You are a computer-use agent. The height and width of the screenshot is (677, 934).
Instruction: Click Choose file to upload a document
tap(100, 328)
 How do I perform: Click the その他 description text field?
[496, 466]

● ● ● ●

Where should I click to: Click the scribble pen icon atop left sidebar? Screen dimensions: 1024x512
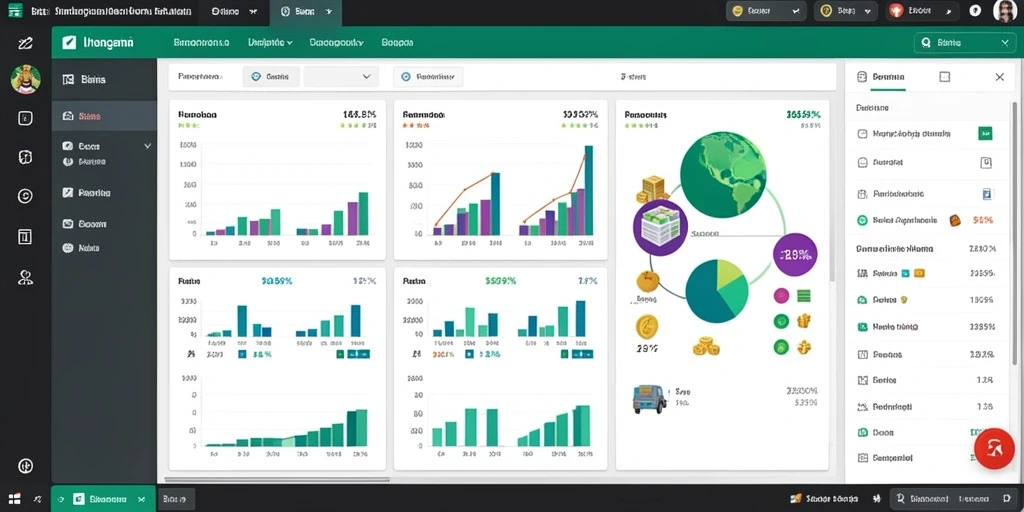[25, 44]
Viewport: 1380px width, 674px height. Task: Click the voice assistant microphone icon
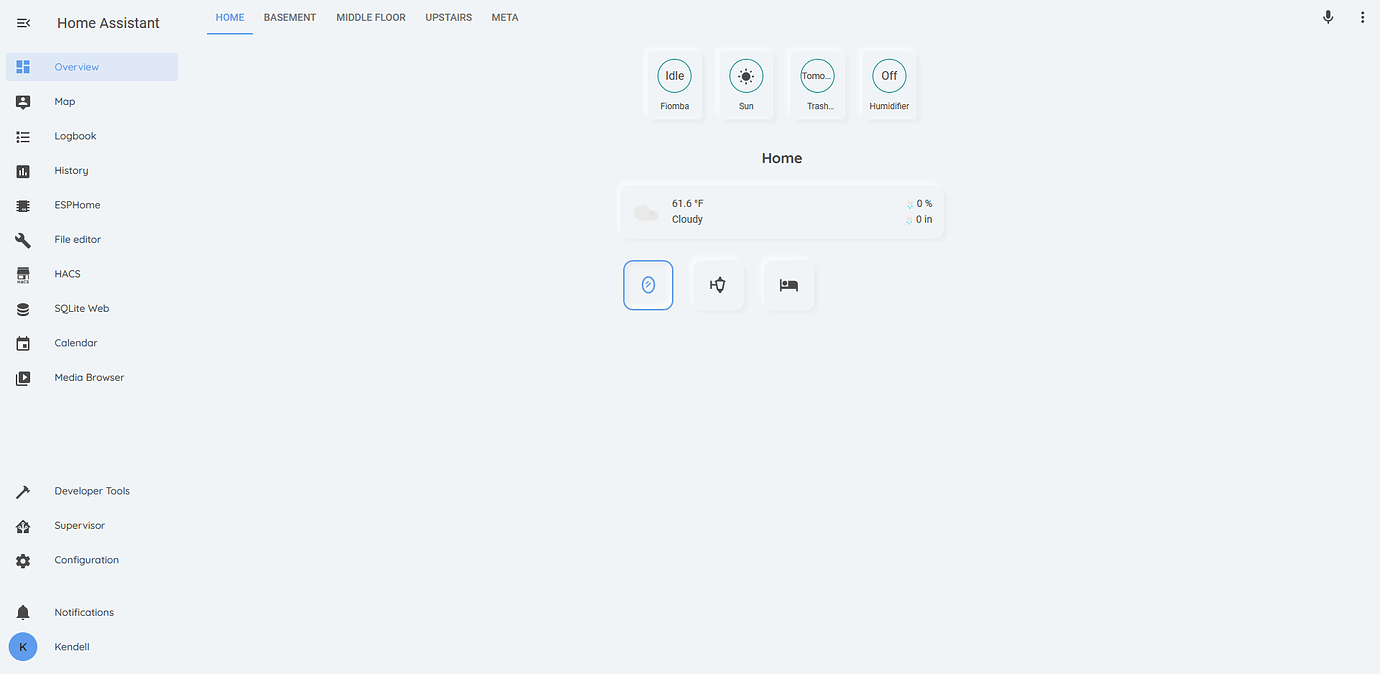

● ● ● ●

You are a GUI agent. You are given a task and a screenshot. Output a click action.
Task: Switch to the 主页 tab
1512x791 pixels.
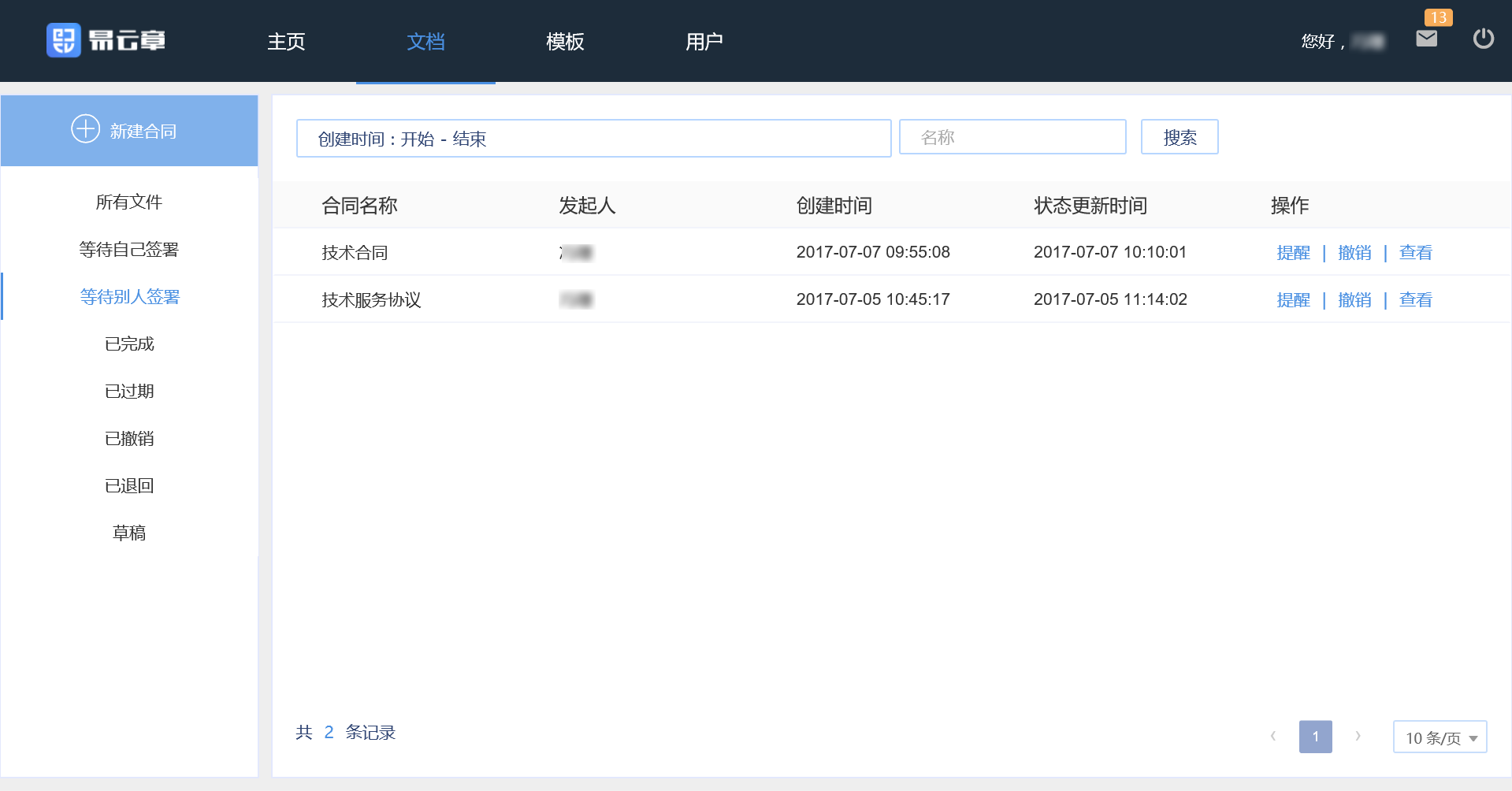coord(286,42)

● ● ● ●

### Exercise goal
Gather up the lines containing the word "screenshot" from these records and copy them.

### Response box
You are a computer-use agent. The height and width of the screenshot is (677, 934).
You are a GUI agent. You are given a task and a screenshot. Output a click action.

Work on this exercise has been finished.